*EXERCISE DIRECTIONS:* Print only the lines from the one with "Where should I" through the end of the data, exactly, and please omit pictures.

*PROVIDED RECORDS:*
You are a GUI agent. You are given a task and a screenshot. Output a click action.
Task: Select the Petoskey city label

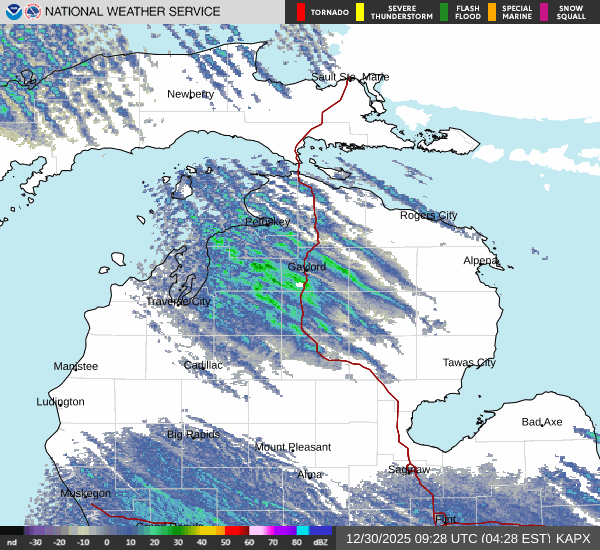click(267, 222)
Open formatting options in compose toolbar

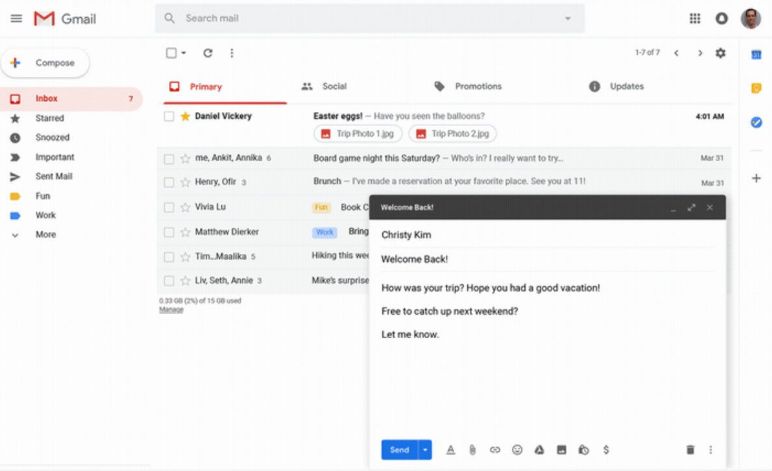point(450,450)
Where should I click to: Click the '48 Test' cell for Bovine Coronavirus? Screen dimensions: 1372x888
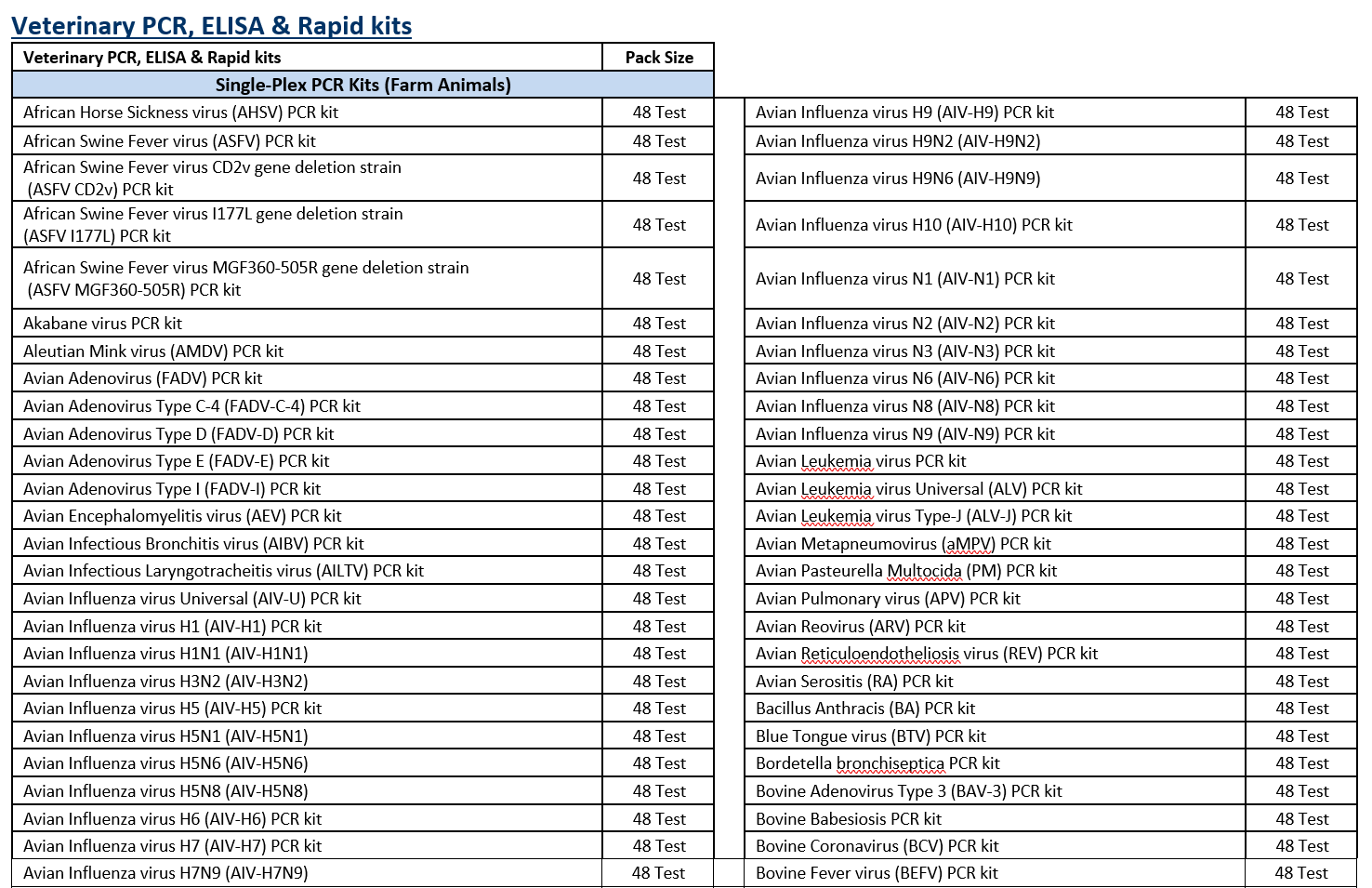point(1301,846)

*FINAL ANSWER:*
Where should I click to: Click the '48 Test' cell for Bovine Coronavirus? Screen dimensions: 1372x888
point(1301,846)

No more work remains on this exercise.